Team:University College London/Protocols/Miniprep1
From 2012.igem.org
Miniprep Protocol 1 - Qiagen
Step 1 - Pellet Cells: Pellet 1-5ml bacterial overnight culture by centrifugation at >8000rpm (68800 x g) for 3 min at room temperature (15-25oC)
Step 2 - Resuspend Cells: Resuspend pelleted bacterial cells in 250ul Buffer P1 and transfer to a microcentrifuge tube
Step 3 - Puncturing Cell Membrane: Add 250ul Buffer P2 and mix thoroughly by inverting the tube 4-6 times until the solution becomes clear. Do not allow the lysis reaction to proceed for more than 5 min.
Step 4 - Neutralising buffer P2: Add 350ul Buffer N3 and mix immediately and thoroughly by inverting the tube 4-6 times.
Step 5 - Centrifuge:
RPM: 13000
Time:10 minutes
Temperature: 18oC
Step 6 - Centrifuge: Apply the supernatant from step 5 to the QIAprep spin column by decanting or pipetting. Centrifuge for 30-60s and discard the flow-through.
Step 7 - Remove Endonucleases from Sample: Wash the QIAprep spin column by adding 500ul of Buffer PB. Centrifuge for 30-60s and discard flow-through.
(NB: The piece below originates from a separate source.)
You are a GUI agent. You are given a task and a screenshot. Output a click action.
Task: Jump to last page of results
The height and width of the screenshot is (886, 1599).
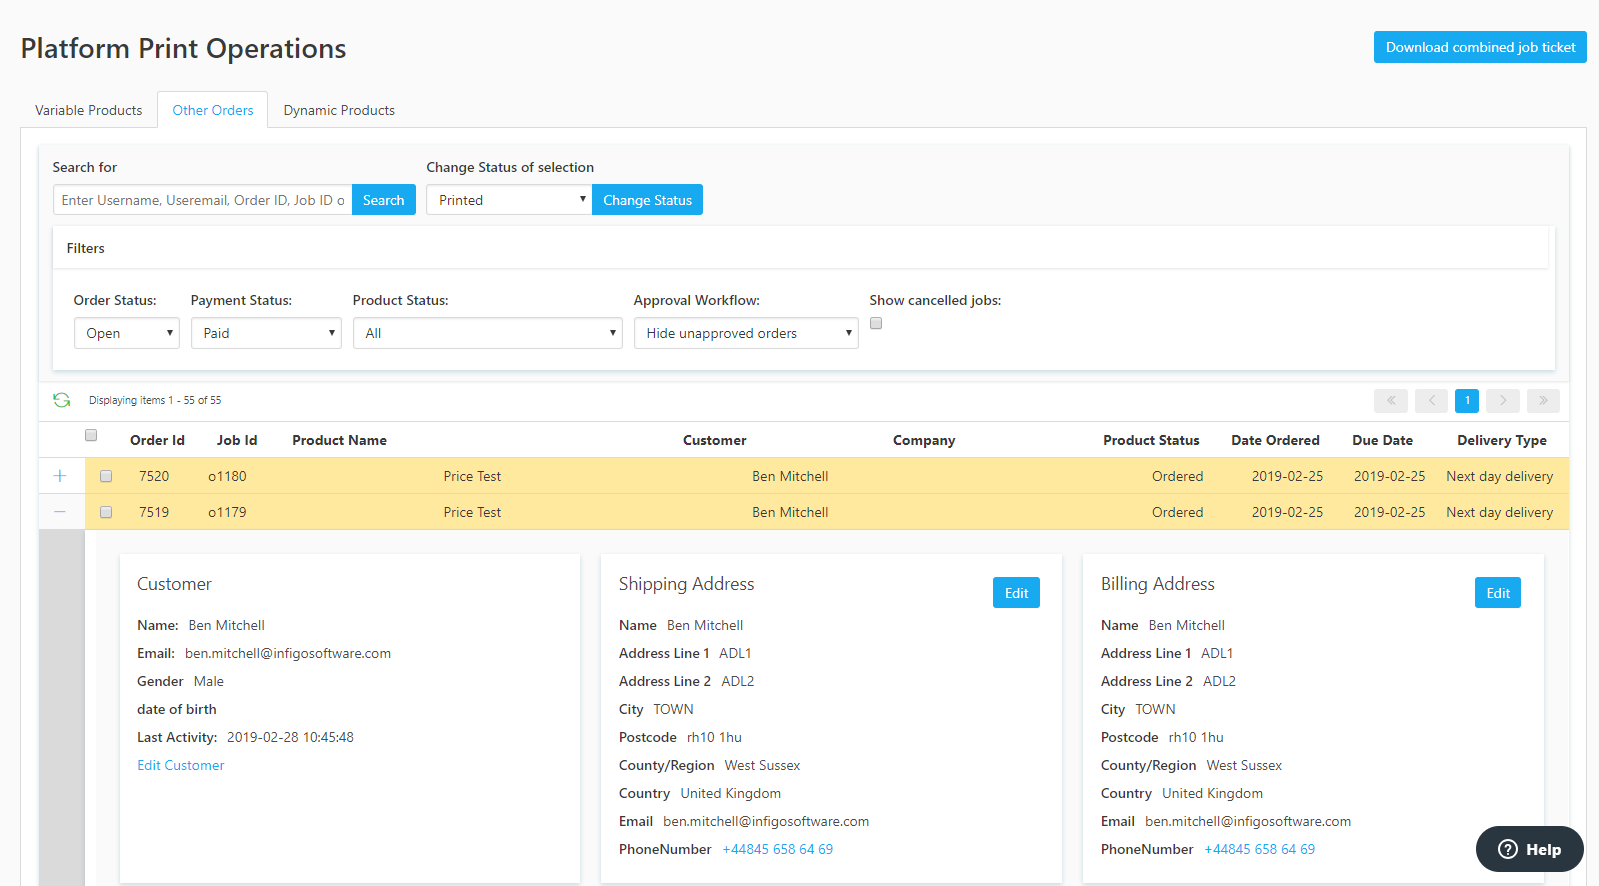1542,401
Step 8 - Remove salts from sample: Wash the QIAprep spin column by adding 750ul of Buffer PE. Centrifuge for 3-60s and discard flow through.
Step 9 - Centrifuge:
RPM: 13000
Time:1 minute
Temperature: 18oC
Step 10 - Elute DNA: Place the QIAprep column in a clean 1.5ml microcentrifuge tube. To elute DNA, add 50ul Buffer EB to the centre of the spin column, let it stand for 1 min, and centrifuge for 1 min.